Creepshow Anthology Horror Game Lands on Steam This August
PHL Games and publisher DreadXP have set an August 2026 PC release — via Steam — for a Creepshow anthology horror game, developed in partnership with AMC Global Media, according to a press release on Games Press.
The project brings together a fairly specific set of collaborators. DreadXP has built a niche publishing identity around horror-adjacent indie titles; PHL Games is the developer on record. AMC Global Media's involvement as a partner anchors the game to the IP's current rights structure — the Creepshow brand has lived across television revival and now multiple merchandise and game extensions.

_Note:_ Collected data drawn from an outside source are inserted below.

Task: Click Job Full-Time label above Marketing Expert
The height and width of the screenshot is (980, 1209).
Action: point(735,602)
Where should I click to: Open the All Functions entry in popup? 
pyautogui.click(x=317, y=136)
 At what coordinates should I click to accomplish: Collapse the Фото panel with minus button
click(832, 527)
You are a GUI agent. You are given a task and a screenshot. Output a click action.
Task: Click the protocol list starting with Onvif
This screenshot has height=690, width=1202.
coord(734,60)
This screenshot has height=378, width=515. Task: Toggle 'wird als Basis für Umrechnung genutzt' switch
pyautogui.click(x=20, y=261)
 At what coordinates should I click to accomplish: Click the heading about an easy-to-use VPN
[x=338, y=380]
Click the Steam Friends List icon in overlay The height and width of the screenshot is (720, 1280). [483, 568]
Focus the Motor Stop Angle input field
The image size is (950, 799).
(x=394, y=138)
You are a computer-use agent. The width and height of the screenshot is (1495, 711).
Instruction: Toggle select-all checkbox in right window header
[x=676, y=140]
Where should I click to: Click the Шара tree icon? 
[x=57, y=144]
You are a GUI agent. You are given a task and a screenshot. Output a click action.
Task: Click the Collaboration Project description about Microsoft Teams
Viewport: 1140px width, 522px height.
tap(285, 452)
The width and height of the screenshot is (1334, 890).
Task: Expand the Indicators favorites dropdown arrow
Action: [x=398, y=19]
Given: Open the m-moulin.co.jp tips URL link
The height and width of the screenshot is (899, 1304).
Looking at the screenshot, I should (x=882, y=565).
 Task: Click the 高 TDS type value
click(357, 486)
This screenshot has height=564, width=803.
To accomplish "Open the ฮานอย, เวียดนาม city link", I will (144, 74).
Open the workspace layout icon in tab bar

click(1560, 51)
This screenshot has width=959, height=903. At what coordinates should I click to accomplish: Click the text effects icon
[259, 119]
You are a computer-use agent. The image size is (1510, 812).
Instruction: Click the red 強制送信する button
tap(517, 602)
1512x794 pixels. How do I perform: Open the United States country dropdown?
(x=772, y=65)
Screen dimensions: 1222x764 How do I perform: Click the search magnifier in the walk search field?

The anthology format is a deliberate structural choice, and an obvious one for this IP. The original 1982 Creepshow film — directed by George Romero, written by Stephen King — was itself a portmanteau of five horror vignettes framed as a comic book. The Shudder TV series that ran from 2019 maintained the same episode-as-anthology logic. Carrying that structure into a game gives the developers room to vary tone, mechanic, and visual register across discrete segments without needing a single coherent world design to hold everything together.
Specific details on the number of stories, runtime, or gameplay mechanics have not been confirmed in available sourcing as of mid-June 2026. The Steam listing and a trailer published on June 12, 2026, confirm the release window but do not appear to break down the episode structure. Horror anthology games are a reasonably established sub-genre — Supermassive's The Dark Pictures series being the most commercially visible example — though the market remains relatively thin at the indie end, which is where DreadXP operates.
The broader licensing picture is worth noting. Creepshow as a property has seen a wave of commercial activity beyond the screen in recent years. Skybound Tabletop announced a card game — Creepshow: The Suspense-Building Game — slated for September 2024. The PHL/DreadXP game extends that pattern: horror IP holders are clearly licensing into tabletop and interactive simultaneously, treating games not as afterthought merchandise but as parallel channels for audience development.
DreadXP has previously published titles including Dread Templar and the Dread X Collection anthologies — the latter a relevant precedent, since the Collections are themselves episodic horror packages assembled from multiple developers. Whether the Creepshow game follows that contributed-development model or reflects a single-studio design vision from PHL Games is not yet clear from available information.
August 2026 is a competitive window for Steam releases, but horror as a genre has demonstrated consistently strong PC engagement — particularly in the indie tier, where lower price points and high replay curiosity around branching narrative games support solid attach rates. The absence of announced console ports narrows the addressable audience at launch, though PC-first strategies are common for smaller horror titles before a potential console follow.
The game's commercial ceiling will depend heavily on how closely the anthology structure mirrors the IP's source material — the Creepshow brand carries genuine nostalgic weight among genre fans, but that goodwill is fragile against weak execution. For now, the August window and the Steam platform are confirmed. Everything else waits on further disclosure from PHL Games and DreadXP.